The Associate - * *

Riding the feminist wave of The First Wives Club, The Associate shows a woman struggling in a man’s world, but fails in its attempts to have her join it. Whoopi Goldberg is Laurel Ayres, a brilliant, yet struggling Wall St. executive. No matter how hard she works, it always seems that she’s passed up when promotions are handed out. When her eager protege, Frank (Tim Daly) gets promoted above her, she finally gets fed up and quits the firm, in order to strike out on her own. However, she soon finds out that it’s a man’s world on Wall Street, and no one will do business with a woman. In order to succeed, she invents an imaginary partner, Robert Cutty, and ala Remington Steele, business begins to boom. However, when Cutty is forced to show himself, Laurel must don a disguise and become her own creation. It is in this latter part of the film that The Associate goes down.

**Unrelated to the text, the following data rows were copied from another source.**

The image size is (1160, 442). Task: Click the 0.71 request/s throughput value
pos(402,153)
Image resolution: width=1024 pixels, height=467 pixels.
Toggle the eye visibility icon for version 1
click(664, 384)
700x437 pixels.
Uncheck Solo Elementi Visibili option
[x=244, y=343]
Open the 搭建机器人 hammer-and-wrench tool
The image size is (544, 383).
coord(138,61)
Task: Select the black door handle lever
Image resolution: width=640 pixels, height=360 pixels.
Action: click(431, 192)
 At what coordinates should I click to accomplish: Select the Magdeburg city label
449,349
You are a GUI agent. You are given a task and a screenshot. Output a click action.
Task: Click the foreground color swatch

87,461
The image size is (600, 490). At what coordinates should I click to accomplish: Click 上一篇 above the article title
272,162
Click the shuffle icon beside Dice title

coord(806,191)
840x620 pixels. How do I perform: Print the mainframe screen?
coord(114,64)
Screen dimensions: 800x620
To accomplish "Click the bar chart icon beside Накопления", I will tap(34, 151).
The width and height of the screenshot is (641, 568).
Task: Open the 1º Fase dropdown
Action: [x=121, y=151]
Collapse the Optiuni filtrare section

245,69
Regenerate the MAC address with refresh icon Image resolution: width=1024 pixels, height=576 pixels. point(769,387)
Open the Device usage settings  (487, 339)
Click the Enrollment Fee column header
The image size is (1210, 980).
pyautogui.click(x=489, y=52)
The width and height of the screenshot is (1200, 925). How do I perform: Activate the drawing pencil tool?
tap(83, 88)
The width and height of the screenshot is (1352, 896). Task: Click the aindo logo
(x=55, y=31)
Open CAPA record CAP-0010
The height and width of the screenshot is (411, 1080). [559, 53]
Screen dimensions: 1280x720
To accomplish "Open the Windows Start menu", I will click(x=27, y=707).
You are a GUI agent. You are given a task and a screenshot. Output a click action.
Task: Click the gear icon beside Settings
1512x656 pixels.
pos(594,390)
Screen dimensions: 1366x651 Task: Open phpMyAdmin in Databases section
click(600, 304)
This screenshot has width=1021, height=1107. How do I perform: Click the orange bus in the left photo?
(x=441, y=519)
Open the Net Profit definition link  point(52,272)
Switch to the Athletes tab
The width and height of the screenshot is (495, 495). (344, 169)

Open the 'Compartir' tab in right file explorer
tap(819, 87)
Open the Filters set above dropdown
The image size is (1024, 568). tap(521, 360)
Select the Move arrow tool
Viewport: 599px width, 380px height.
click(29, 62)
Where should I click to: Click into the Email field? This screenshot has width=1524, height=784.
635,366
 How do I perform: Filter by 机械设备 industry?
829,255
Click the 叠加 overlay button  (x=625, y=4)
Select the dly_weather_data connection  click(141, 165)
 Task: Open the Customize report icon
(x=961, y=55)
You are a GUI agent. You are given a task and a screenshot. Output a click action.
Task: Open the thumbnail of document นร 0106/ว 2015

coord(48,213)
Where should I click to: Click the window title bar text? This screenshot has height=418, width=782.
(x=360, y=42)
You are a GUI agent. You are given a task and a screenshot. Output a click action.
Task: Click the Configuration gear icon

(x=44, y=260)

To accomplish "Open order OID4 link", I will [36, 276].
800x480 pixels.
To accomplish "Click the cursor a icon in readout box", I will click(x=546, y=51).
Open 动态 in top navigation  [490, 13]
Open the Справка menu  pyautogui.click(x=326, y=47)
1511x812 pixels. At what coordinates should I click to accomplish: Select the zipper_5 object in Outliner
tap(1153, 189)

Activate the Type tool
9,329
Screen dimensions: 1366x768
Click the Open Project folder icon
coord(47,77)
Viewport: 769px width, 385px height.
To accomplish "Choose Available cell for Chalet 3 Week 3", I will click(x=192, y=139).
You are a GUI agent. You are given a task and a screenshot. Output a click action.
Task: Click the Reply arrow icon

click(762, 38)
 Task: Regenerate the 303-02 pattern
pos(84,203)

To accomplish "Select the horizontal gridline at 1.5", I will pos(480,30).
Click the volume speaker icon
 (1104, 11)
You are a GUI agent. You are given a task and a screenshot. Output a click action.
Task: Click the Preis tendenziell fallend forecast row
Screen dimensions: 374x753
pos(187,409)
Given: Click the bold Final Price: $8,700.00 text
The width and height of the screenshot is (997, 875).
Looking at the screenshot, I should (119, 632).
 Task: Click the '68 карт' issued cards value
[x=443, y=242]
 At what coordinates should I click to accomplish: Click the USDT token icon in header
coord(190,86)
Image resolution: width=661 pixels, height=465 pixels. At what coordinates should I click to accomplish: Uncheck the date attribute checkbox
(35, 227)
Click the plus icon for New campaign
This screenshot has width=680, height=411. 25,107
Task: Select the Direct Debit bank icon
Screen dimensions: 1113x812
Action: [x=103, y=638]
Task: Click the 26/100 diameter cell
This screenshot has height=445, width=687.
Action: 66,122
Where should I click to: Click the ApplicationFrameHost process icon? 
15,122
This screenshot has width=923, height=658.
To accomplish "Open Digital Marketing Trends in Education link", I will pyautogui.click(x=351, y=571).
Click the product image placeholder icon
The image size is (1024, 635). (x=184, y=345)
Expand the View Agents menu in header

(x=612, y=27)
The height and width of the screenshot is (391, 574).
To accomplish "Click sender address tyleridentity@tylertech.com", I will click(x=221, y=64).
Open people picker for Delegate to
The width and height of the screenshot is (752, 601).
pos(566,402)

Robert Cutty ends up looking like Whoopi Goldberg in a Thomas Jefferson mask. That anyone would be fooled by this freakish thing strains credibility further than this movie can sustain. Before Cutty’s appearance, the film manages a few chuckles here and there, but as the film goes on, you are left to wonder just HOW stupid can the characters be? And then Cutty’s anticlimactic appearance succeeds at destroying the remaining lifeblood in this movie. Diane Wiest has a nice part as the shy but brilliant secretary who is also overlooked by the corporate world, and Bebe Neuwirth has an amusing but slightly unbelievable bit as a woman who sleeps her way to the top. Whoopi tries hard, but the Associate ends up as another in a long line of her poorly chosen comedies.